(Information given Opens)

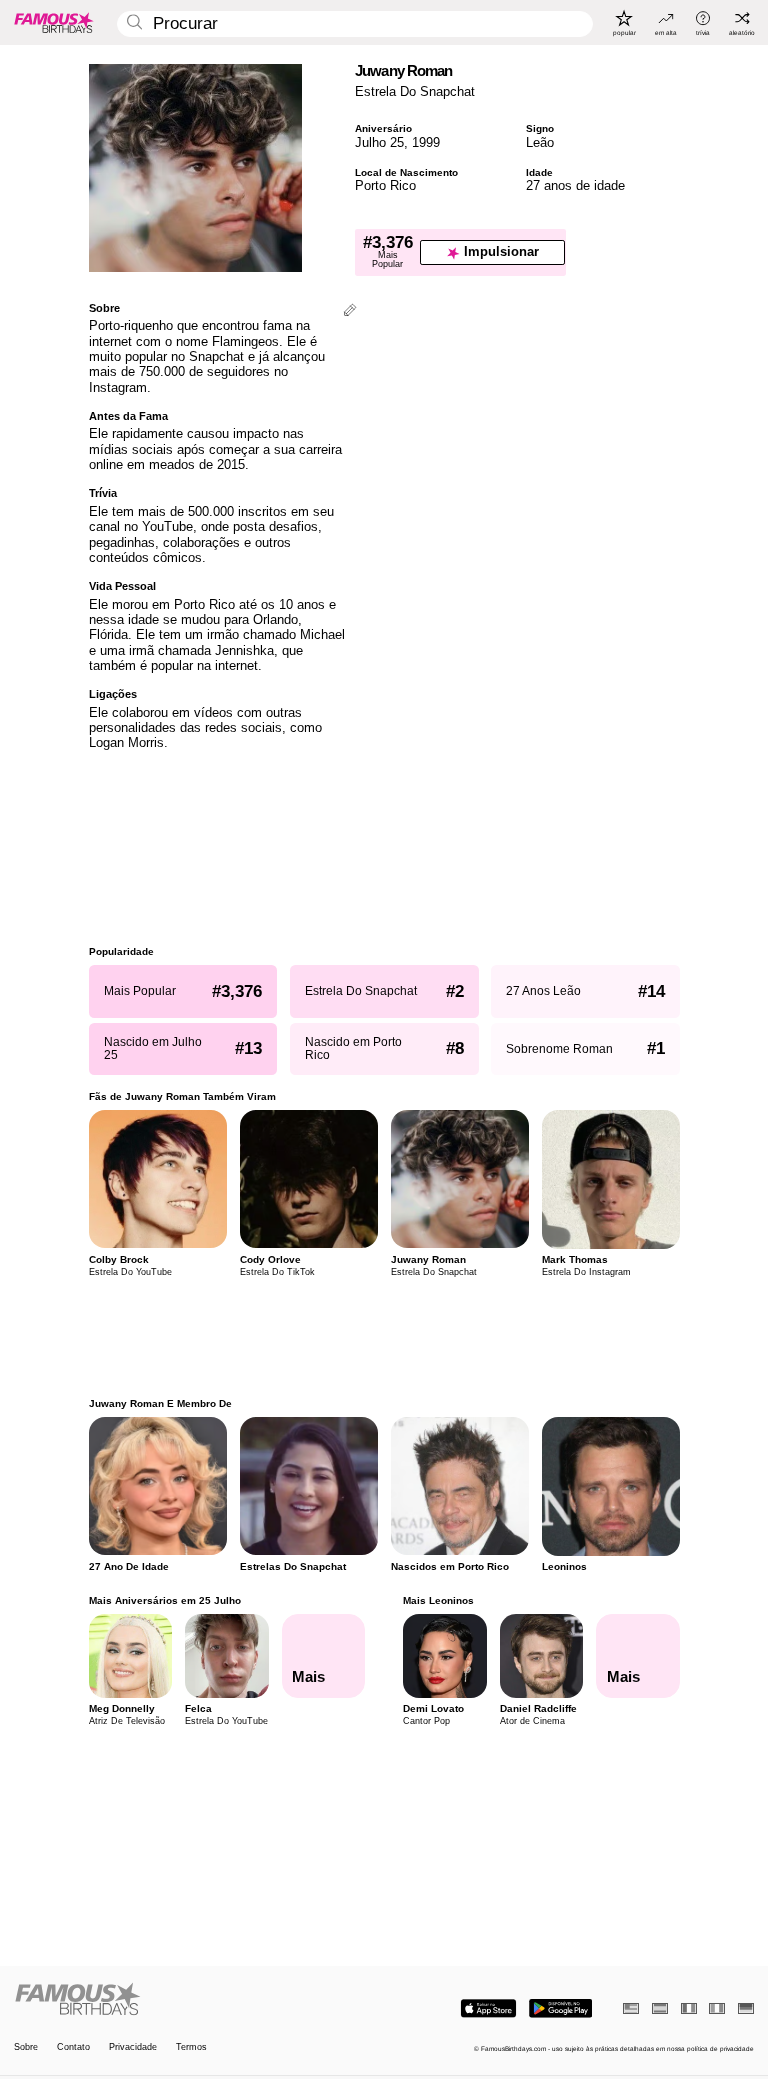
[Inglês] (631, 2008)
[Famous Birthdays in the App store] (488, 2008)
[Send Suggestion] (350, 311)
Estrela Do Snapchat (415, 91)
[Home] (196, 2000)
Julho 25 (379, 142)
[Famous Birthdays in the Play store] (560, 2008)
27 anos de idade (575, 185)
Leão (540, 142)
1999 (426, 142)
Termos (191, 2047)
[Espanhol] (660, 2008)
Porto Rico (385, 185)
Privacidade (133, 2047)
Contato (73, 2047)
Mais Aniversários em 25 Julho (165, 1600)
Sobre (26, 2047)
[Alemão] (746, 2008)
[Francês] (689, 2008)
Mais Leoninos (438, 1600)
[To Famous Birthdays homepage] (54, 22)
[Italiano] (717, 2008)
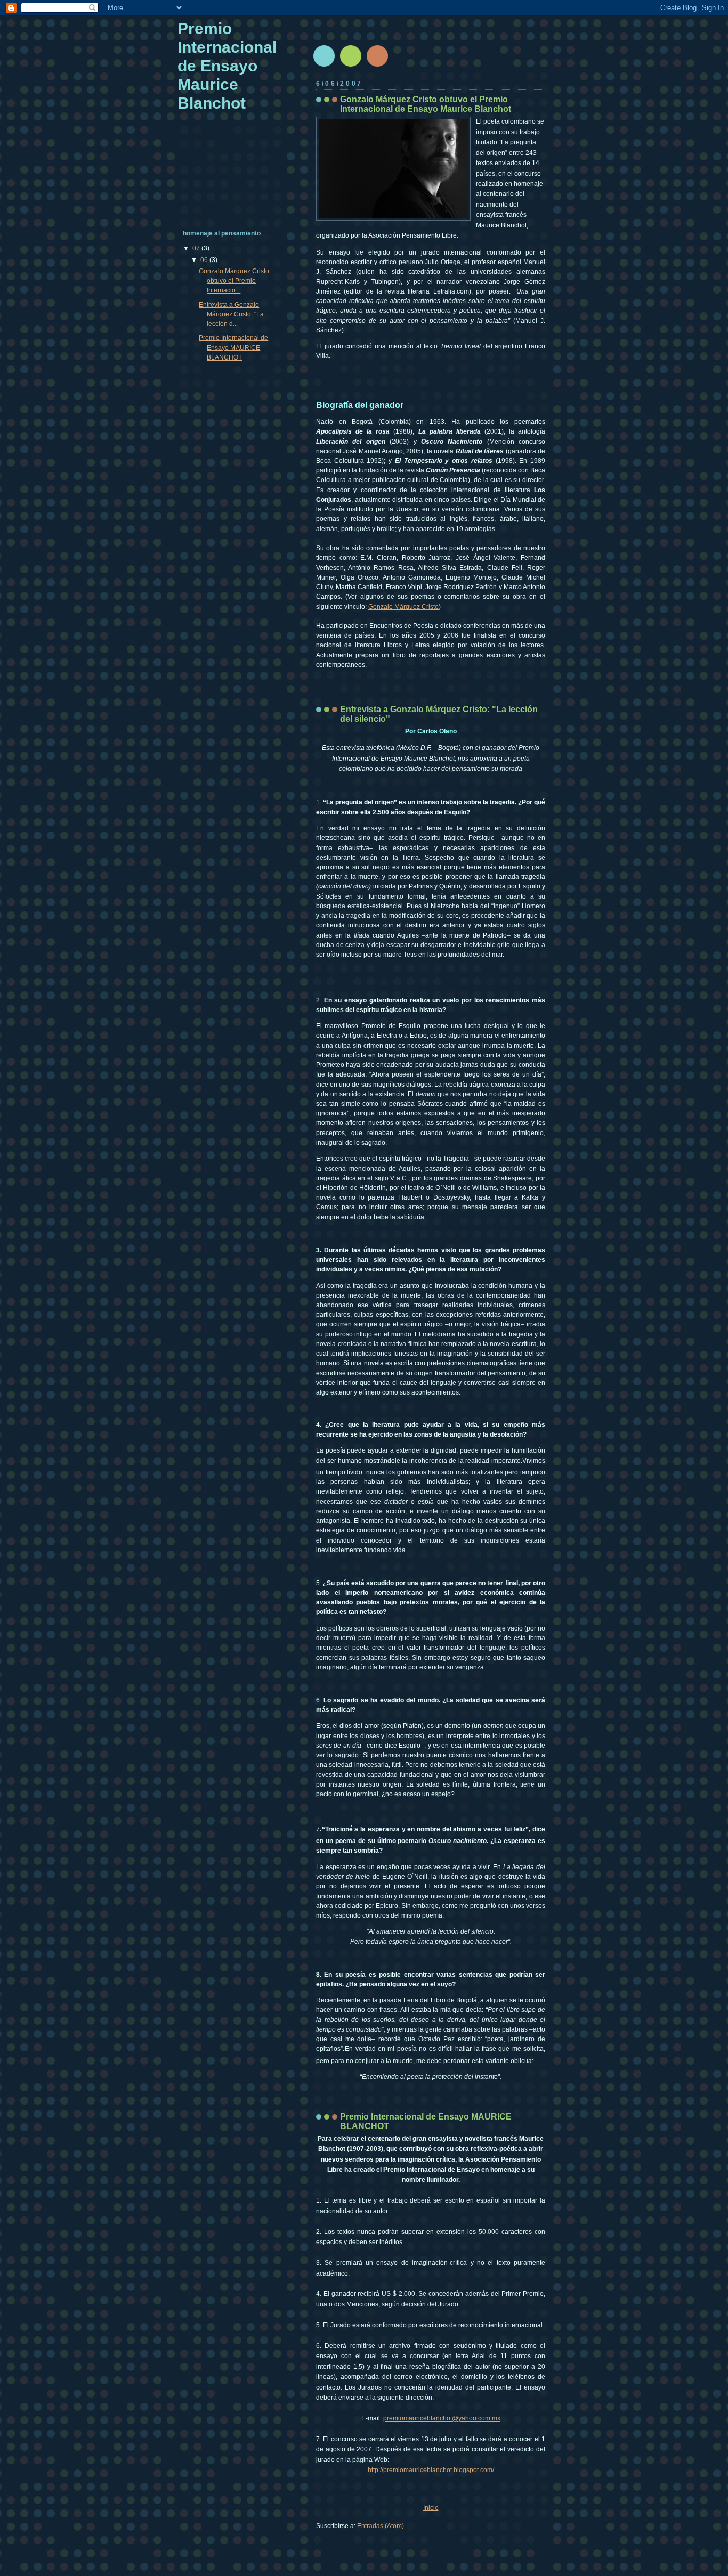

(Information given Closes)

→ **Exercise description**
The copy should hold every entry above word for word and none of the pictures.

→ **Reply to the exercise**
[Inglês] (631, 2008)
[Famous Birthdays in the App store] (488, 2008)
[Send Suggestion] (350, 311)
Estrela Do Snapchat (415, 91)
[Home] (196, 2000)
Julho 25 (379, 142)
[Famous Birthdays in the Play store] (560, 2008)
27 anos de idade (575, 185)
Leão (540, 142)
1999 (426, 142)
Termos (191, 2047)
[Espanhol] (660, 2008)
Porto Rico (385, 185)
Privacidade (133, 2047)
Contato (73, 2047)
Mais Aniversários em 25 Julho (165, 1600)
Sobre (26, 2047)
[Alemão] (746, 2008)
[Francês] (689, 2008)
Mais Leoninos (438, 1600)
[To Famous Birthdays homepage] (54, 22)
[Italiano] (717, 2008)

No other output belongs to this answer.